Changes in sulfated macromolecules produced in vivo during normal and indomethacin-delayed ulcer healing in rats.

The aim of this study was to examine the synthesis of sulfated glycosaminoglycans during normal healing of experimental acetic acid-induced gastric ulcer in rats and to investigate the effect of indomethacin, a drug known to delay ulcer healing, on this synthesis using an in vivo labelling system. Analysis revealed the presence of two major sulfated species in control tissue; a population of sulfated mucins and glycosaminoglycans, predominantly galactosaminoglycans.
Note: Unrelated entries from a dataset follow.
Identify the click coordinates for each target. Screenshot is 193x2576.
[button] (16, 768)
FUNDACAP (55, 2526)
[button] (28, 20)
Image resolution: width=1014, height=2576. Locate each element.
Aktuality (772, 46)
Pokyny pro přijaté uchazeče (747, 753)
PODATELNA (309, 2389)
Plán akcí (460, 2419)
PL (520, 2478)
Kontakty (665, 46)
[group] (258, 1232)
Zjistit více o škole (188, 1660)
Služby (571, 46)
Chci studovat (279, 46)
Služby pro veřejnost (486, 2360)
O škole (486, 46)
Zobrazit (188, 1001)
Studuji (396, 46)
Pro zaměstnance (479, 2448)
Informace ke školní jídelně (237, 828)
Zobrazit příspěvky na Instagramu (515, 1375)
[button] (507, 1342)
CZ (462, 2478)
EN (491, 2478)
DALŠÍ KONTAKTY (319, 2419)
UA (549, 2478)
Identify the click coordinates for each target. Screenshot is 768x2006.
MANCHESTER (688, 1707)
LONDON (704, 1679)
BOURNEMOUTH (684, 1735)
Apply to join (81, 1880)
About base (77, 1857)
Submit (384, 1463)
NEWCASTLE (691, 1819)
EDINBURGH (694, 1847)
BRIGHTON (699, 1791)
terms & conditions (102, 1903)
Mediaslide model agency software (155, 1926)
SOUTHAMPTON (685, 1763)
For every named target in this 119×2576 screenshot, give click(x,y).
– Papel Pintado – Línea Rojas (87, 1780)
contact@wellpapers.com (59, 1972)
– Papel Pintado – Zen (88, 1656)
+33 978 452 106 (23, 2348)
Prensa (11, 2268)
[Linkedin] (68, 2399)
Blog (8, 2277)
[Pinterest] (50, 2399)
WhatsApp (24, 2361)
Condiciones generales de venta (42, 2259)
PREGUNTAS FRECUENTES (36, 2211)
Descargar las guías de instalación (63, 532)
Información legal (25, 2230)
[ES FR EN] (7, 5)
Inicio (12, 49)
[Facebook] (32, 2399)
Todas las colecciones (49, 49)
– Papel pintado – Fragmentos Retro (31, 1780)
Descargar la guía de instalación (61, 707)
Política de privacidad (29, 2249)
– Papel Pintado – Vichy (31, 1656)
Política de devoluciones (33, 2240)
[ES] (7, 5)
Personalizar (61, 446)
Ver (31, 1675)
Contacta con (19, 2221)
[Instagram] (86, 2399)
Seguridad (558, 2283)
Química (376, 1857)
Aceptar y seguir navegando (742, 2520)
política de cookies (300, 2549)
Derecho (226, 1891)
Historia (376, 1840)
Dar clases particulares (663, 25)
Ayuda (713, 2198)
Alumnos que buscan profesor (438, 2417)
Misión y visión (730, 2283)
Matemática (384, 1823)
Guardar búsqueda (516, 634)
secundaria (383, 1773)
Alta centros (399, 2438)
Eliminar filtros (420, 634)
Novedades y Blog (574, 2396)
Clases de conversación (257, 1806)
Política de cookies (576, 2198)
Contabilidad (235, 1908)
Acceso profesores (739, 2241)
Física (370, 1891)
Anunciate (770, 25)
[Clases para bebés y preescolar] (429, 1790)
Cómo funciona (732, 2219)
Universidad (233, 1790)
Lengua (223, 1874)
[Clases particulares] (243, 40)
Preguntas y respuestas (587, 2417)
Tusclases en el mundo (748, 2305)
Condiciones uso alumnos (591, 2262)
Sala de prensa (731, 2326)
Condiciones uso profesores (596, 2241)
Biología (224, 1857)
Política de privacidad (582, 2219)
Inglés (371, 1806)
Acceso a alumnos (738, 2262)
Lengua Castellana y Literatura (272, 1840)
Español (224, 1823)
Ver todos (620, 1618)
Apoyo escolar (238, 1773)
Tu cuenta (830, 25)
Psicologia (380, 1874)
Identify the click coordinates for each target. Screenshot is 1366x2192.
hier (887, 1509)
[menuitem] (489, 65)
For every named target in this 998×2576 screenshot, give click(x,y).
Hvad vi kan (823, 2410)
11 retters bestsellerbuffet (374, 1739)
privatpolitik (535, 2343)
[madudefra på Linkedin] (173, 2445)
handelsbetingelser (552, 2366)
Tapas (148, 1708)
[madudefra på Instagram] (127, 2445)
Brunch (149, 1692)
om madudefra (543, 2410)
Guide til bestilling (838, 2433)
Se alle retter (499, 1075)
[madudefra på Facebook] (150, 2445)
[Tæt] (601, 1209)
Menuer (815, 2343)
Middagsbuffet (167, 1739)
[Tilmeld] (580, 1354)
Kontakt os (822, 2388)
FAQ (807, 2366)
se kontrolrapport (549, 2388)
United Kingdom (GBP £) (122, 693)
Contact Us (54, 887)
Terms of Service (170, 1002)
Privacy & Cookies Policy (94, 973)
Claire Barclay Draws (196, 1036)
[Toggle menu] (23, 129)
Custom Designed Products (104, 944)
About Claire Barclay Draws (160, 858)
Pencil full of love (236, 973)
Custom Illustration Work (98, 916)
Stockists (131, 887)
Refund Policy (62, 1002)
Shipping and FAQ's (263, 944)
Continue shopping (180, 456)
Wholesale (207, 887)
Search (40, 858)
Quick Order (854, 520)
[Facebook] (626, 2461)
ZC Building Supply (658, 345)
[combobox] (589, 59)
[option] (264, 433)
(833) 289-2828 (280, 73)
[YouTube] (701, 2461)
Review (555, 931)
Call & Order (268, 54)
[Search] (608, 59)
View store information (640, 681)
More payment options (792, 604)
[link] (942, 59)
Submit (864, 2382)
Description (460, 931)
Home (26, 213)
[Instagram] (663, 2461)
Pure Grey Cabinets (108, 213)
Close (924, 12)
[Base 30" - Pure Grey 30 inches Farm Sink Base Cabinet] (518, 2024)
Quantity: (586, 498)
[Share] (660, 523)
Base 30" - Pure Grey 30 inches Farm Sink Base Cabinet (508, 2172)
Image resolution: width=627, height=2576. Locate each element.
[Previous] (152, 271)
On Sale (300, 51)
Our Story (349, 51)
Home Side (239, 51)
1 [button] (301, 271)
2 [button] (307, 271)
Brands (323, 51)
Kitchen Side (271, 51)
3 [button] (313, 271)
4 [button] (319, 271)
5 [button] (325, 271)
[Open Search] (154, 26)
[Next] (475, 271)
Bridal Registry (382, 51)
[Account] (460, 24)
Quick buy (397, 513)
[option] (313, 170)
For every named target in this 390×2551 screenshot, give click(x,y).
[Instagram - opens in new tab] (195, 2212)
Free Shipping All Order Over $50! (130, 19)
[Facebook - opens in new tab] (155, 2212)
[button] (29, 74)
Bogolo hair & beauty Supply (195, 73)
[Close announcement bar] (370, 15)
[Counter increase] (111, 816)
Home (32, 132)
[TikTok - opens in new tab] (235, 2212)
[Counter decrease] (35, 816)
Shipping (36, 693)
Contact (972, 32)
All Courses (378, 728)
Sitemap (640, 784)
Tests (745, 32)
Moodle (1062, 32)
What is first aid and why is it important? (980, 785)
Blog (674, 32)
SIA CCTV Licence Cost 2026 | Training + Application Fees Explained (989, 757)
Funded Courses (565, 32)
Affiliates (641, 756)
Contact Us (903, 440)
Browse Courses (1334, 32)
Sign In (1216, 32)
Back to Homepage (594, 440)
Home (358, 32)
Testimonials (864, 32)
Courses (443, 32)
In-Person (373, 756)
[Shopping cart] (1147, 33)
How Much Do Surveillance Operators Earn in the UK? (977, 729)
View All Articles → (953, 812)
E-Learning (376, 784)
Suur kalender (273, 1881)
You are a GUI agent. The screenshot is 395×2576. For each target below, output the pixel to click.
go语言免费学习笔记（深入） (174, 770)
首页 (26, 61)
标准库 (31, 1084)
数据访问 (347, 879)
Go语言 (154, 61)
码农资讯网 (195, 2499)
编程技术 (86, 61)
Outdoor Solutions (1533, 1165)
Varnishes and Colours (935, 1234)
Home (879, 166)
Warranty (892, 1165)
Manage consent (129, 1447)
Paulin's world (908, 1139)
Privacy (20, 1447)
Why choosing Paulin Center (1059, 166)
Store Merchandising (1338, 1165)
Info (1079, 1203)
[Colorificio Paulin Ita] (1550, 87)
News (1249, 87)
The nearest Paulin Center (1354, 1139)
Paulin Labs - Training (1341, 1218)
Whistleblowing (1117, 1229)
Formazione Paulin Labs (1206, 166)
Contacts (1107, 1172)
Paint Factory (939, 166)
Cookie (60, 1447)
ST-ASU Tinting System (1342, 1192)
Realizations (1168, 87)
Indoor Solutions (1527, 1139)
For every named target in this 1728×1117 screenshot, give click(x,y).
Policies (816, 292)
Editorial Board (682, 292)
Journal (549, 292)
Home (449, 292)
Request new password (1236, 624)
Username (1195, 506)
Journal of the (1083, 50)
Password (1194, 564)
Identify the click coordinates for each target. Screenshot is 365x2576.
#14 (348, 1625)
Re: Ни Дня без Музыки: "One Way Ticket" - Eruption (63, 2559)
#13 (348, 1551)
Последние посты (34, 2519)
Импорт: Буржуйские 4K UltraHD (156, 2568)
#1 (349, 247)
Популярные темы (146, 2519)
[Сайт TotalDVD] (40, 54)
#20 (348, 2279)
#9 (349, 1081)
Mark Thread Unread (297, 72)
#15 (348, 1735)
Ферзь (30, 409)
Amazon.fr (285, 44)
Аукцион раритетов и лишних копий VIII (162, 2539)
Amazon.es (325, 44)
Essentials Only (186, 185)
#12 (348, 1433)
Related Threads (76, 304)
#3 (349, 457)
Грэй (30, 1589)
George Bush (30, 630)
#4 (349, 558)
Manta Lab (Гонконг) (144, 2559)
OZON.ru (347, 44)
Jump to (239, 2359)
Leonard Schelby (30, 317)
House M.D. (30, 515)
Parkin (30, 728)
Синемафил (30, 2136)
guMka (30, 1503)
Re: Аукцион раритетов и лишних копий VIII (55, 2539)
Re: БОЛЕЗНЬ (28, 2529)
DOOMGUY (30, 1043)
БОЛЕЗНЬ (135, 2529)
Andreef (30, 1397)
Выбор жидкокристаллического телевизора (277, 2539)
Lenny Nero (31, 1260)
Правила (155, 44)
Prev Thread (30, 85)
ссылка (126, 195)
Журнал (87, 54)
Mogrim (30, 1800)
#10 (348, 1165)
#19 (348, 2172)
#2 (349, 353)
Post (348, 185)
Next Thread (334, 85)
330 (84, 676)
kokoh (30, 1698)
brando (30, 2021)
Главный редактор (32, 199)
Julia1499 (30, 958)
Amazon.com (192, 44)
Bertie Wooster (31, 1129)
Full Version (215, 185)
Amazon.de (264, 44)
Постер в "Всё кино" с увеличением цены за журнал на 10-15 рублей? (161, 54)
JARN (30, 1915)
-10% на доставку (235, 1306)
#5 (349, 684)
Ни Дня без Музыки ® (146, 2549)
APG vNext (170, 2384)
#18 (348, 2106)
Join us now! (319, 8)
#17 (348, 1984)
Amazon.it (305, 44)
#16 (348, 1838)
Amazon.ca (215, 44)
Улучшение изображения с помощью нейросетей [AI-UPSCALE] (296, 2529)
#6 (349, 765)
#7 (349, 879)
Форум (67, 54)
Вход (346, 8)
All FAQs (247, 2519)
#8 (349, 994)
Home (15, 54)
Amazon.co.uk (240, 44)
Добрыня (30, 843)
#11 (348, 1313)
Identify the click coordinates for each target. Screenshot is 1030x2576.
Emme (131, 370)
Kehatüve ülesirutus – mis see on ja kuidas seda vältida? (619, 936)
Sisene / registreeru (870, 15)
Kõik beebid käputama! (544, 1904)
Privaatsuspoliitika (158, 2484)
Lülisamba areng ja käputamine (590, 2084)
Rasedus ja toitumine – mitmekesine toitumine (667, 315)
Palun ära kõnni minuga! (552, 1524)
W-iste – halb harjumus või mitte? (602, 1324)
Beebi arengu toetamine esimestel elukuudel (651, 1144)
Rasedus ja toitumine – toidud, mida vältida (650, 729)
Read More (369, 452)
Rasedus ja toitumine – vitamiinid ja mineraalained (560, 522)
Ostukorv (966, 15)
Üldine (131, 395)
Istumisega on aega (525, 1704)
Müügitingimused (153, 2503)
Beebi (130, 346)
The incorporation of [35S]sulfate label into glycosaminoglycans synthesized in the granulation tissue of healing ulcers increased significantly (P < 0.05) as compared to day 0 and control levels at day 14. Treatment of animals with indomethacin (1 mg/kg daily) resulted in a further significant (P < 0.01) rise in sulfated glycosaminoglycan synthesis in indomethacin-treated ulcer tissue compared to that found in healing ulcers at day 14. The increased glycosaminoglycan synthesis was due to increased levels of chondroitin sulfate and dermatan sulfate. Glycosaminoglycan synthesis is elevated at the ulcer site during healing of experimental gastric ulcers; however, indomethacin treatment, which delays ulcer healing, significantly increases the synthesis of glycosaminoglycans above that seen in healing ulcers. Changes in the sulfated glycosaminoglycan content of the ulcer may play a role in the healing process and may give further insight into the mechanisms by which indomethacin delays ulcer healing.